⟨

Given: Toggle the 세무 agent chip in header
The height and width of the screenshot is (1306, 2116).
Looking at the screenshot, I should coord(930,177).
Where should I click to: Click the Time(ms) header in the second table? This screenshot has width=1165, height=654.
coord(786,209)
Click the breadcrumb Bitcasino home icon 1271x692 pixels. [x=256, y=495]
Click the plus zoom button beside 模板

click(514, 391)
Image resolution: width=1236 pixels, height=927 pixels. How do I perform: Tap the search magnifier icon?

⟩

[Exercise requirements] Express the entries starting with the line containing "Where should I" and going on through the line containing "click(514, 391)" as a JSON list of strings, one string per line, omitting blank lines.

[Task response]
[
  "Where should I click to: Click the Time(ms) header in the second table? This screenshot has width=1165, height=654.",
  "coord(786,209)",
  "Click the breadcrumb Bitcasino home icon 1271x692 pixels. [x=256, y=495]",
  "Click the plus zoom button beside 模板",
  "click(514, 391)"
]